* Given instruction *
Transcribe the lines starting at the line that contains "Given: Copy the README.md file path" and ending at the line that contains "(x=691, y=532)", including both of those lines.

* Given data *
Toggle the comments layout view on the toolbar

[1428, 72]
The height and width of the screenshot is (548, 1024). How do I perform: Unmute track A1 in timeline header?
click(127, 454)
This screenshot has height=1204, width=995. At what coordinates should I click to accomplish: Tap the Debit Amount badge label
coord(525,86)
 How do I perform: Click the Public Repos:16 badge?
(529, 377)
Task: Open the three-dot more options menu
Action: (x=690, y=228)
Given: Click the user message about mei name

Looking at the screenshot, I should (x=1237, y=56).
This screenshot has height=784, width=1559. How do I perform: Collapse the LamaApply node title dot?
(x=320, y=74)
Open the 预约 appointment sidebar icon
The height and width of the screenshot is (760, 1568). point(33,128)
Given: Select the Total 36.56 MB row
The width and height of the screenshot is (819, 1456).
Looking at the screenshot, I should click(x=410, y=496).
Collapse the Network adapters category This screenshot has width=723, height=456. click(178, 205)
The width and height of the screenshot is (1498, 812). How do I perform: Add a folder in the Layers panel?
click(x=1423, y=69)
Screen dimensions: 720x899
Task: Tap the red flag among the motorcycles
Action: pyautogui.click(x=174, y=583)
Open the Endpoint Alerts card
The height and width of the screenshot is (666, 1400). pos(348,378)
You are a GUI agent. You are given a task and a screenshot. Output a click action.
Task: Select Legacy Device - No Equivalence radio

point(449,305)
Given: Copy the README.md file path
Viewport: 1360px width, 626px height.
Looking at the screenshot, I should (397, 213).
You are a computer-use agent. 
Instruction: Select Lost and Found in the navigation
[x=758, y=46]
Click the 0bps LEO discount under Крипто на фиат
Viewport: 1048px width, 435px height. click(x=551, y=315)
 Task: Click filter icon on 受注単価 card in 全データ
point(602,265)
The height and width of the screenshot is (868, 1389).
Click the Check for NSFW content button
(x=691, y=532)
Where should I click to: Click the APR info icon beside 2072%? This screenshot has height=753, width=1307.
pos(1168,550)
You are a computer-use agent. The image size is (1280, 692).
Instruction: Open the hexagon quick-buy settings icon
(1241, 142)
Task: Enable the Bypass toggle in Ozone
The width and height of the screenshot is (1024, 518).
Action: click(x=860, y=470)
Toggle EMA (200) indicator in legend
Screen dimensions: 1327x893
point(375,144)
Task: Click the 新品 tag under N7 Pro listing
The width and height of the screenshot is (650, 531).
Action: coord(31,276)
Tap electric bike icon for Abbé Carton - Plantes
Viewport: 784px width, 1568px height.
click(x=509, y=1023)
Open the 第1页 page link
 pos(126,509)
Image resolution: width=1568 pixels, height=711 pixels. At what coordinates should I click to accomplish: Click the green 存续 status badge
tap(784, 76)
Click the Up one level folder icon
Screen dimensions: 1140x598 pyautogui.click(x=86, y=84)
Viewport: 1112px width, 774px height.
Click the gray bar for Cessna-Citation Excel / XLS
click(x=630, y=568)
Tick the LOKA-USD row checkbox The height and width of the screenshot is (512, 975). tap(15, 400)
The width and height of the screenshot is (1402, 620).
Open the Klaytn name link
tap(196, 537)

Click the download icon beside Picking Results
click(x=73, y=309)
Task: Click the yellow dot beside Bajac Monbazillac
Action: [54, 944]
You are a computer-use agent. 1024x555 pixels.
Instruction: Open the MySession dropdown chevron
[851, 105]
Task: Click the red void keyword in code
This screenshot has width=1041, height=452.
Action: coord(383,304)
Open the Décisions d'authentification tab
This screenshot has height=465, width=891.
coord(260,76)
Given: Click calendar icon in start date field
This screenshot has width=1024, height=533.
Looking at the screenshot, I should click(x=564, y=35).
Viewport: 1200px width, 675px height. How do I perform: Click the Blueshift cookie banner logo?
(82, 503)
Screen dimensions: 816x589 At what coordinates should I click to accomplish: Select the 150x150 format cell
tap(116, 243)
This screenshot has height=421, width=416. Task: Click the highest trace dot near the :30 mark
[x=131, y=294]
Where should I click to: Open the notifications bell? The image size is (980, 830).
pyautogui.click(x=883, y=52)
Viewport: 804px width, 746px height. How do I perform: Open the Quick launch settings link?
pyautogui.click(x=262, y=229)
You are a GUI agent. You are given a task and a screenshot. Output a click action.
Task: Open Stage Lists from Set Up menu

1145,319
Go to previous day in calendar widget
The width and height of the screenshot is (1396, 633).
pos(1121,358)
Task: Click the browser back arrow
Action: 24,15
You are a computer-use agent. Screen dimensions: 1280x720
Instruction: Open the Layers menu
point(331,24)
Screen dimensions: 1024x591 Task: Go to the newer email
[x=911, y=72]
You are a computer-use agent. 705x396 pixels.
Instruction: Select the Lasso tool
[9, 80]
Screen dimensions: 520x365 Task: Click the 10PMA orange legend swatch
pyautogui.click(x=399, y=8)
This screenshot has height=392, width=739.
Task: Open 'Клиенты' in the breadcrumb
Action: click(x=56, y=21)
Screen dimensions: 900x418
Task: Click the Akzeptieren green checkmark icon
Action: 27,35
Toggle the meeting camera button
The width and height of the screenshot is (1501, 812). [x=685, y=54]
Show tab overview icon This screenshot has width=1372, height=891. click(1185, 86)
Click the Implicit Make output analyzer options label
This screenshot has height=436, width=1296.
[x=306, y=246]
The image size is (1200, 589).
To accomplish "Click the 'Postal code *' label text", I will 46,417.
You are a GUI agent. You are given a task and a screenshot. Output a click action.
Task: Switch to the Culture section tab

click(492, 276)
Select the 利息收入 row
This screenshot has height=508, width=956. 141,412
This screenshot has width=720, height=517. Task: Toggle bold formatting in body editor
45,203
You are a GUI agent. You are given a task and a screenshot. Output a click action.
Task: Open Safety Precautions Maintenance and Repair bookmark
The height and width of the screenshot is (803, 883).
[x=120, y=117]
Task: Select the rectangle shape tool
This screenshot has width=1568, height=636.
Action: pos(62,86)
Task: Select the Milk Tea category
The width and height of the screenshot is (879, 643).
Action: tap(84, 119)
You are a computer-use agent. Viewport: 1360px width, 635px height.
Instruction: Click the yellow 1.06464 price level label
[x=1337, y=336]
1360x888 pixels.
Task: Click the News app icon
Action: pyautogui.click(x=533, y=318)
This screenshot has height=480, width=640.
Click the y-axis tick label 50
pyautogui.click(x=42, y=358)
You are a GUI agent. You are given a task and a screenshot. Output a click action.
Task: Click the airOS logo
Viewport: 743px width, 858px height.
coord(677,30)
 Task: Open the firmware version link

* Answer for this exercise *
Given: Copy the README.md file path
Viewport: 1360px width, 626px height.
Looking at the screenshot, I should (397, 213).
You are a computer-use agent. 
Instruction: Select Lost and Found in the navigation
[x=758, y=46]
Click the 0bps LEO discount under Крипто на фиат
Viewport: 1048px width, 435px height. click(x=551, y=315)
 Task: Click filter icon on 受注単価 card in 全データ
point(602,265)
The height and width of the screenshot is (868, 1389).
Click the Check for NSFW content button
(x=691, y=532)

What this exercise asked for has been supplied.